The Resolution establishing this Committee provided that as part of its full and complete examination of the organization and operation of the Congress, the Committee's study should "include an examination of... the resources and working tools available to the legislative branch as compared to those available to the executive branch." Subsequently the Committee announced that "staff resources and the support agencies" would be one of eight issue areas constituting the core of its agenda. I am pleased to have the opportunity to speak to you today about the Congressional Research Service and the services it provides to Congress.

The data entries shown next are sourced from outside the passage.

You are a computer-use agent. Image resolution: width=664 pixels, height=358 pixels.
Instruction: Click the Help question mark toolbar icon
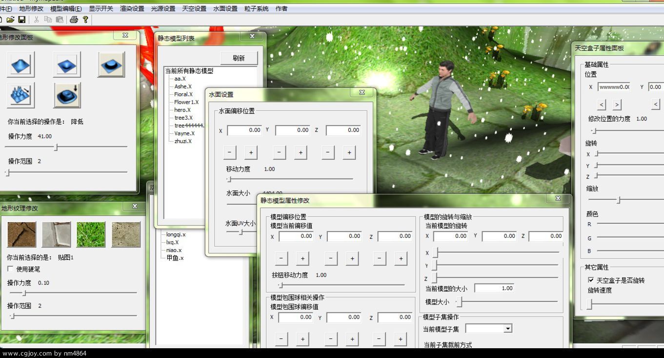pos(85,20)
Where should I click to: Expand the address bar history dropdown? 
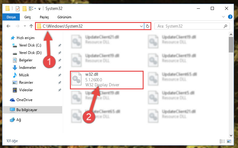[x=141, y=26]
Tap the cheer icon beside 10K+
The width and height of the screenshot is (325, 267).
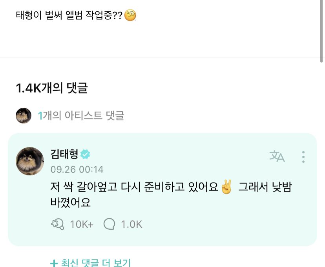(x=58, y=224)
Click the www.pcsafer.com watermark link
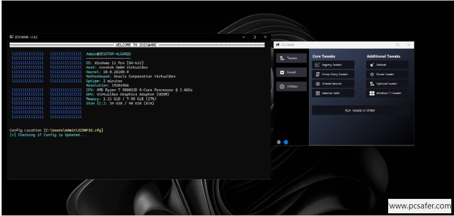The width and height of the screenshot is (454, 216). [x=420, y=206]
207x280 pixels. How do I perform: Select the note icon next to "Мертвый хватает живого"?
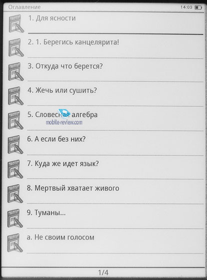tap(16, 194)
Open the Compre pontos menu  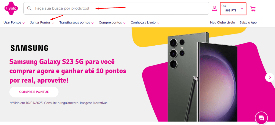(x=112, y=23)
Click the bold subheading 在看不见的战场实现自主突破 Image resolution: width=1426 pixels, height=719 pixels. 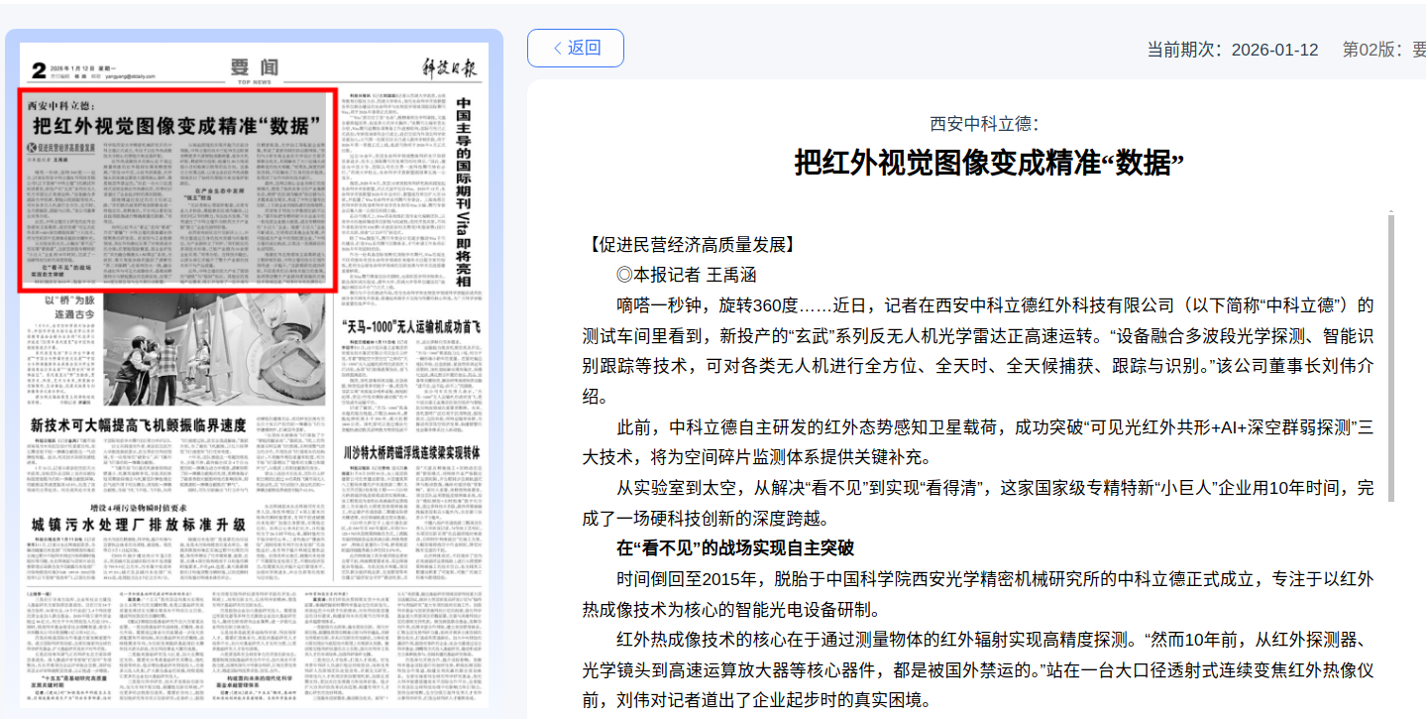(735, 547)
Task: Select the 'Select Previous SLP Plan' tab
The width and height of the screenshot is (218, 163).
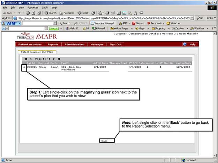Action: [33, 52]
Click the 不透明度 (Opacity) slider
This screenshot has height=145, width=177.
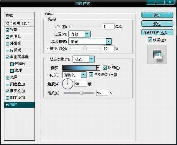pos(85,48)
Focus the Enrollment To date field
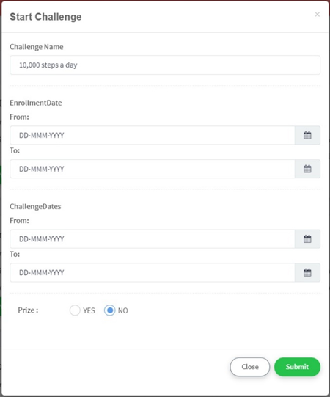 click(153, 169)
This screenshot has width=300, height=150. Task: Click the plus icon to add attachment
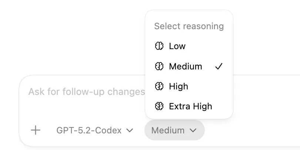pyautogui.click(x=36, y=130)
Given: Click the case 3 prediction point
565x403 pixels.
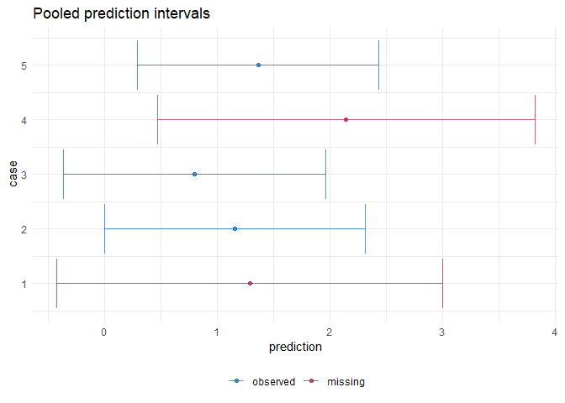Looking at the screenshot, I should [194, 174].
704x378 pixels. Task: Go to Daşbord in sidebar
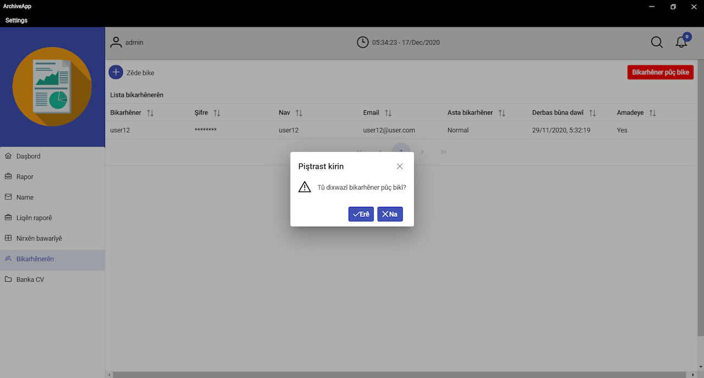coord(28,156)
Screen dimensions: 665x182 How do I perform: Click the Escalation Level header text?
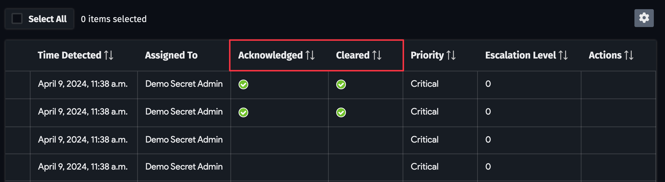pyautogui.click(x=520, y=55)
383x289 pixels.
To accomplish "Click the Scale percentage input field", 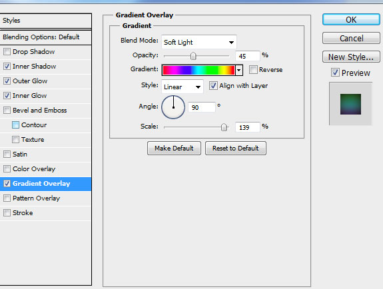I will 247,127.
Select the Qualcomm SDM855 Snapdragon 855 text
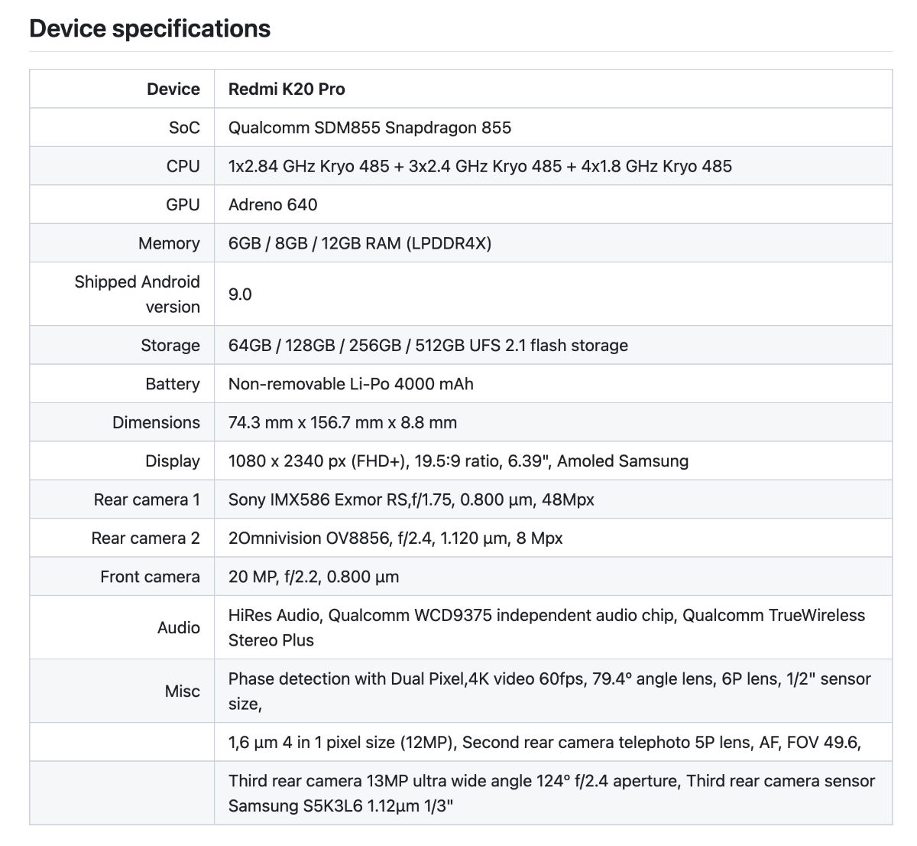Screen dimensions: 917x846 point(370,128)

CRS, like its three sister agencies, is one of the "working tools" alluded to in the Resolution. Its sole function is to support the Congress. The House Report accompanying the enactment of our current organic statute in 1970 concluded that "[i]n the long run, we believe, it will be both less expensive and more productive to build up these supplementary research staffs than to disperse additional special staff among the committees." CRS was established and has evolved in a manner which I believe puts it in a unique position to assist the Congress in a time of increased fiscal restraint.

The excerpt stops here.